Standardized Commit Messages with Conventional Commits
Set up and enforce the Conventional Commits specification with commitlint and commitizen for consistent, parseable commit messages.
Prerequisites
- -Node.js and npm installed
- -A Git repository
- -Basic understanding of commit message conventions
Steps
Install commitlint and the conventional config
Install commitlint, which validates commit messages, along with the conventional commits preset that defines the rules.
Create the commitlint configuration file
Create a config file that tells commitlint to use the conventional commits ruleset. Types include feat, fix, docs, style, refactor, test, chore, and more.
You can customize rules by adding a 'rules' object to the config. For example, set max header length or allow custom types.
Install husky for Git hooks
Install husky and initialize it. This creates a .husky directory with a pre-commit hook template.
Add a commit-msg hook for commitlint
Create a commit-msg hook that runs commitlint against every commit message. Invalid messages will be rejected.
Make sure the hook file is executable. On Unix systems, run 'chmod +x .husky/commit-msg'.
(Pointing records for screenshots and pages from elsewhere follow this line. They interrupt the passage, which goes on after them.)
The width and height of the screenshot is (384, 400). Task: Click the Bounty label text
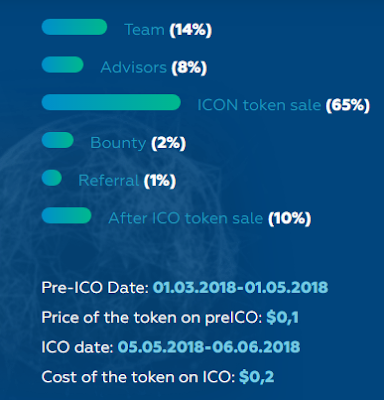click(x=118, y=143)
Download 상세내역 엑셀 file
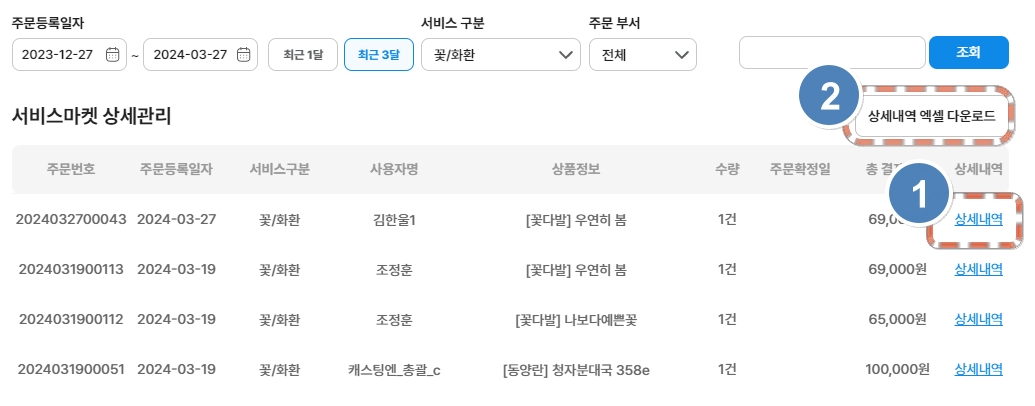This screenshot has height=406, width=1035. [932, 117]
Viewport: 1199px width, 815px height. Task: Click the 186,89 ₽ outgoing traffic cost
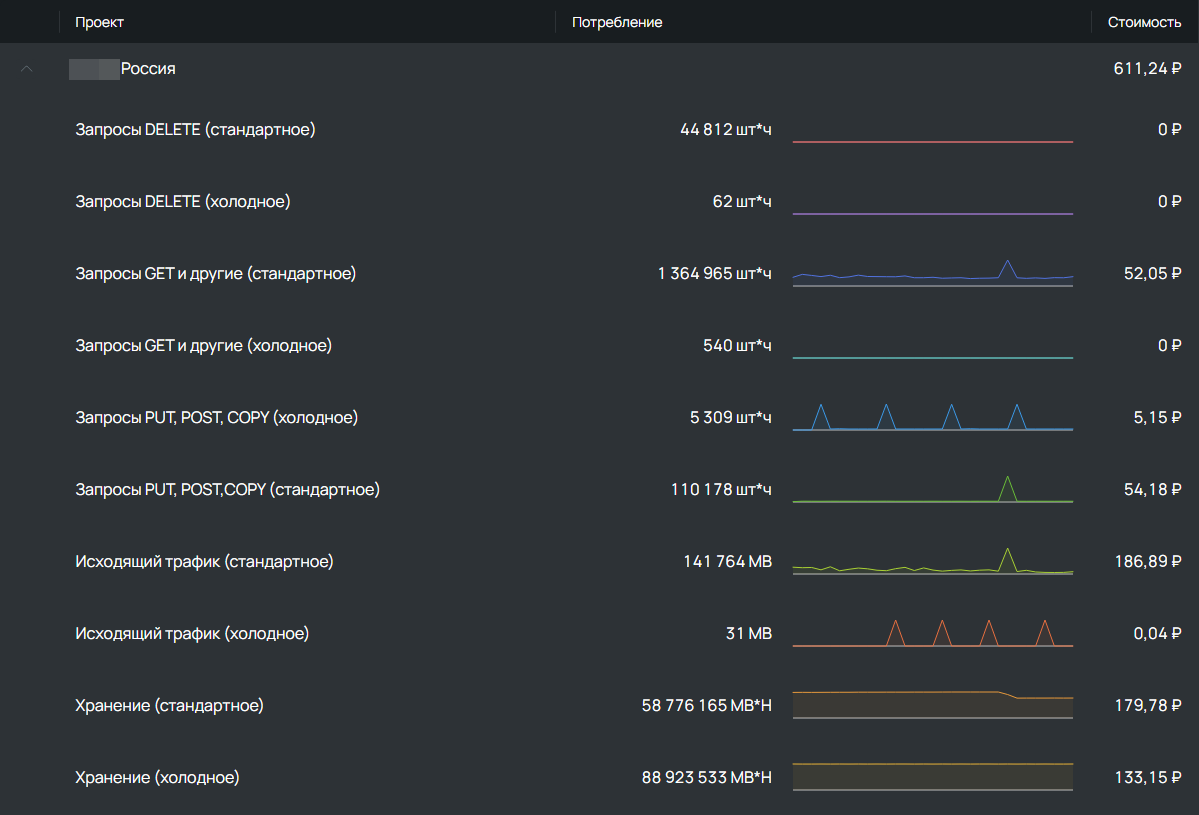click(x=1148, y=561)
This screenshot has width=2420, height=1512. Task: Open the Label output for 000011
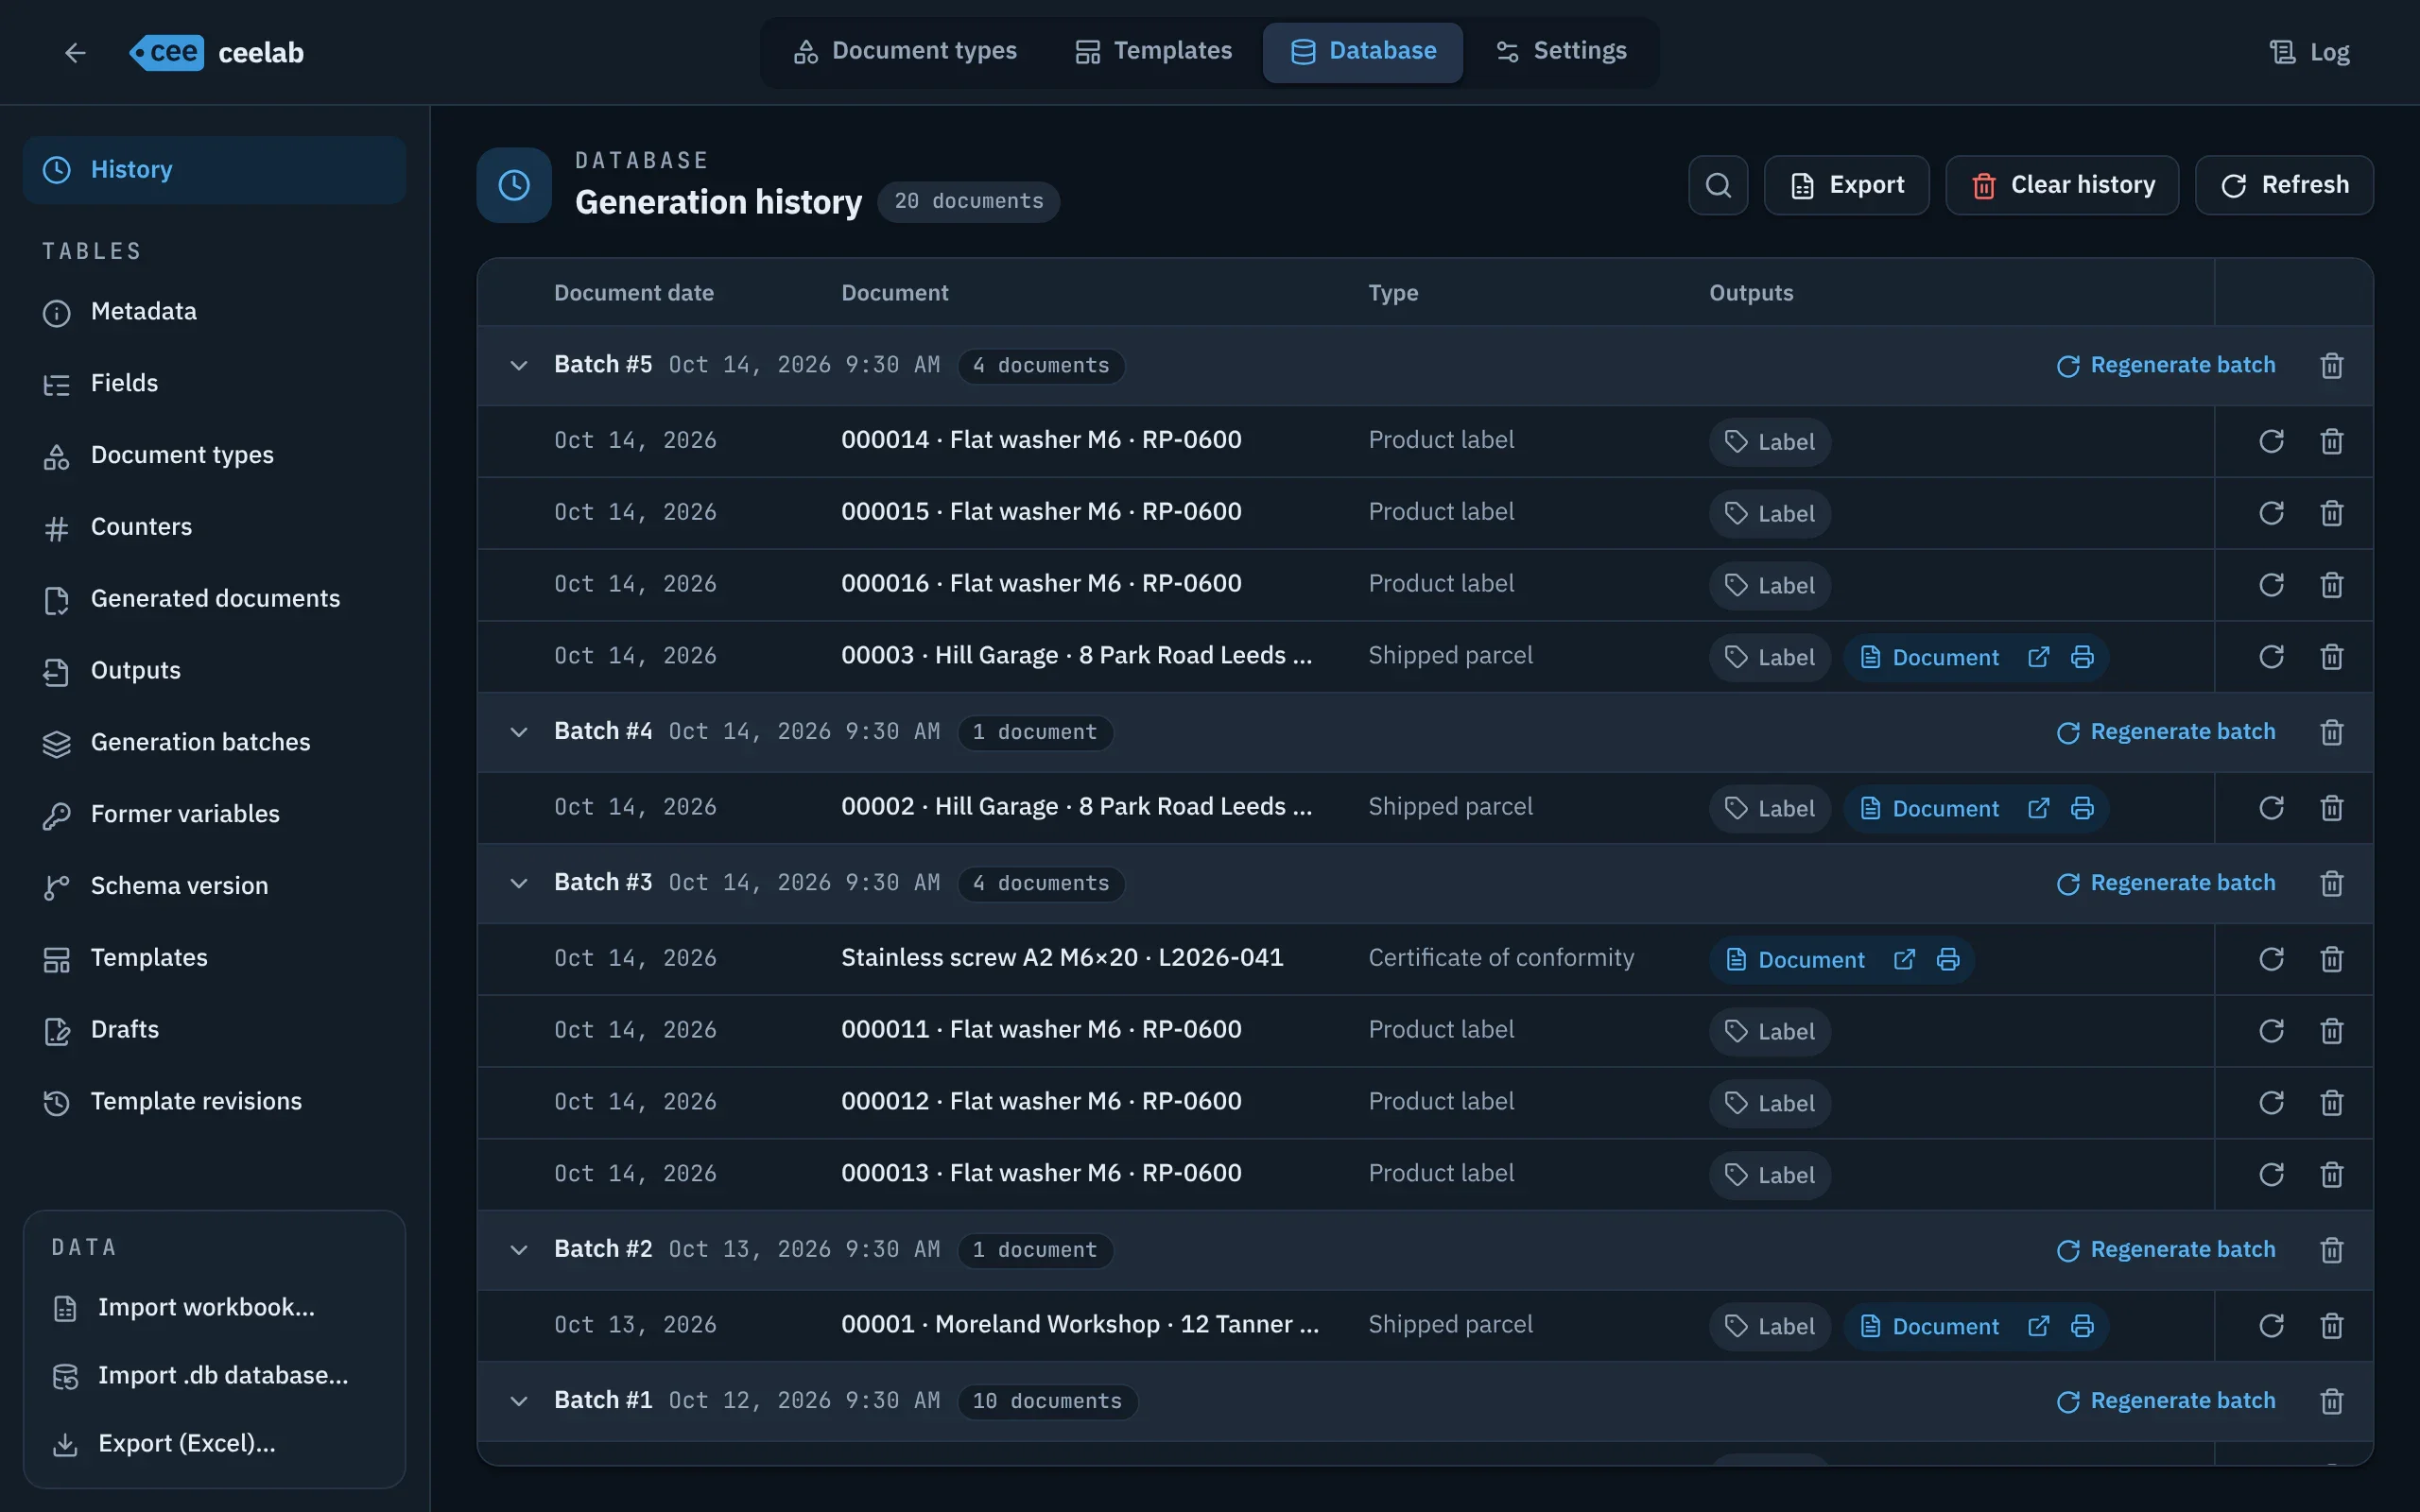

Test with a valid conventional commit
Create a test commit using the conventional format: type(optional-scope): description. The hook should pass.
Common types: feat (new feature), fix (bug fix), docs (documentation), refactor (code restructuring), test (adding tests), chore (maintenance).
Test with an invalid commit message
Try committing with a non-conventional message. Commitlint should reject it with an error explaining the required format.